**Data for this task:**
===

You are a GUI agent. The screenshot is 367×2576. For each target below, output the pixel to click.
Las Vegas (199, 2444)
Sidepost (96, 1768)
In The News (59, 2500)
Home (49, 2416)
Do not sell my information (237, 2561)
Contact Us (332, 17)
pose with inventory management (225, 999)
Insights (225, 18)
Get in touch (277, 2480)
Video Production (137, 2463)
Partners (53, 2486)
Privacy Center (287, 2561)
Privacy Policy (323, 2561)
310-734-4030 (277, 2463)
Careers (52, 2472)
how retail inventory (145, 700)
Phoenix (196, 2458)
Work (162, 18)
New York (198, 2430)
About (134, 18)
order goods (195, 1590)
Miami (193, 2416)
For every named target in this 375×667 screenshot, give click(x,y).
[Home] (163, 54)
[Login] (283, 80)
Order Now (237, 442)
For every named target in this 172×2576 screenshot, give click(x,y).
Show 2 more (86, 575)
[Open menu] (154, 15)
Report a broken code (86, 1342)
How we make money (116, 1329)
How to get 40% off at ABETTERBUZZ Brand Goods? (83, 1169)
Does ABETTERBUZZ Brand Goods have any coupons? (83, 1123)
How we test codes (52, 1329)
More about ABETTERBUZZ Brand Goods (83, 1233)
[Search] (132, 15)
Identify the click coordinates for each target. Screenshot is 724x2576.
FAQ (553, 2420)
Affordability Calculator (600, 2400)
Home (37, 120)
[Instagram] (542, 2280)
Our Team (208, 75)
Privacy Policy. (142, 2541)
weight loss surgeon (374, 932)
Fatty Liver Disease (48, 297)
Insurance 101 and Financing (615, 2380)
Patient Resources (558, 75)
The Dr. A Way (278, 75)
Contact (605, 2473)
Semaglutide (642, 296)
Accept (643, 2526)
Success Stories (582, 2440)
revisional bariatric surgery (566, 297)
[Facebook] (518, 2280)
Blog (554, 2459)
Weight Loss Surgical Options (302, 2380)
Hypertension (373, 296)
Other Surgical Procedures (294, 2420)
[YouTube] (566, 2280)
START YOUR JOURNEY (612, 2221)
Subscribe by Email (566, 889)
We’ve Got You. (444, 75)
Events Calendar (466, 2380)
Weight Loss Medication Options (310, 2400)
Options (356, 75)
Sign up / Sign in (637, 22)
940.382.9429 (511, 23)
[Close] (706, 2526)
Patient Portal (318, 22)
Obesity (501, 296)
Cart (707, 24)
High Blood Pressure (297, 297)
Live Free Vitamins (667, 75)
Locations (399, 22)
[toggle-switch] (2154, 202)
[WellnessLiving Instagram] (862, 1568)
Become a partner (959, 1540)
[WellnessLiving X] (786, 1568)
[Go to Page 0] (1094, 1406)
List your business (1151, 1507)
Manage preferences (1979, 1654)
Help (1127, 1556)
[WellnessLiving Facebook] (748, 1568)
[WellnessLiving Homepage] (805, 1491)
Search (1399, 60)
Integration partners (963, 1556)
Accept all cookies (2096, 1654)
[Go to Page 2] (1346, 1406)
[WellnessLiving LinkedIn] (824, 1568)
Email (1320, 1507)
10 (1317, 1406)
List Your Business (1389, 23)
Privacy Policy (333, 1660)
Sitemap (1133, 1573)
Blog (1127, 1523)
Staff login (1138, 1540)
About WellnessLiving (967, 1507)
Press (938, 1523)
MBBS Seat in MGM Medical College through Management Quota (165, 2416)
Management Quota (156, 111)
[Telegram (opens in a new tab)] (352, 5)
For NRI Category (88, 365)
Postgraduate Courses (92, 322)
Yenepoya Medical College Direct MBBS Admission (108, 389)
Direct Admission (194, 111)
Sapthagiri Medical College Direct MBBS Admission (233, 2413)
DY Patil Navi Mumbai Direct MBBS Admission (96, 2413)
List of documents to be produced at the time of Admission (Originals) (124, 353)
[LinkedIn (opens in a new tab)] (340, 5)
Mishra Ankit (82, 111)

===

**Assigned task:** Copy every line of the records above, starting with the first, up to and including the line containing "[YouTube] (566, 2280)".

**Response to the exercise:**
You are a GUI agent. The screenshot is 367×2576. For each target below, output the pixel to click.
Las Vegas (199, 2444)
Sidepost (96, 1768)
In The News (59, 2500)
Home (49, 2416)
Do not sell my information (237, 2561)
Contact Us (332, 17)
pose with inventory management (225, 999)
Insights (225, 18)
Get in touch (277, 2480)
Video Production (137, 2463)
Partners (53, 2486)
Privacy Center (287, 2561)
Privacy Policy (323, 2561)
310-734-4030 (277, 2463)
Careers (52, 2472)
how retail inventory (145, 700)
Phoenix (196, 2458)
Work (162, 18)
New York (198, 2430)
About (134, 18)
order goods (195, 1590)
Miami (193, 2416)
For every named target in this 375×667 screenshot, give click(x,y).
[Home] (163, 54)
[Login] (283, 80)
Order Now (237, 442)
For every named target in this 172×2576 screenshot, give click(x,y).
Show 2 more (86, 575)
[Open menu] (154, 15)
Report a broken code (86, 1342)
How we make money (116, 1329)
How to get 40% off at ABETTERBUZZ Brand Goods? (83, 1169)
Does ABETTERBUZZ Brand Goods have any coupons? (83, 1123)
How we test codes (52, 1329)
More about ABETTERBUZZ Brand Goods (83, 1233)
[Search] (132, 15)
Identify the click coordinates for each target. Screenshot is 724x2576.
FAQ (553, 2420)
Affordability Calculator (600, 2400)
Home (37, 120)
[Instagram] (542, 2280)
Our Team (208, 75)
Privacy Policy. (142, 2541)
weight loss surgeon (374, 932)
Fatty Liver Disease (48, 297)
Insurance 101 and Financing (615, 2380)
Patient Resources (558, 75)
The Dr. A Way (278, 75)
Contact (605, 2473)
Semaglutide (642, 296)
Accept (643, 2526)
Success Stories (582, 2440)
revisional bariatric surgery (566, 297)
[Facebook] (518, 2280)
Blog (554, 2459)
Weight Loss Surgical Options (302, 2380)
Hypertension (373, 296)
Other Surgical Procedures (294, 2420)
[YouTube] (566, 2280)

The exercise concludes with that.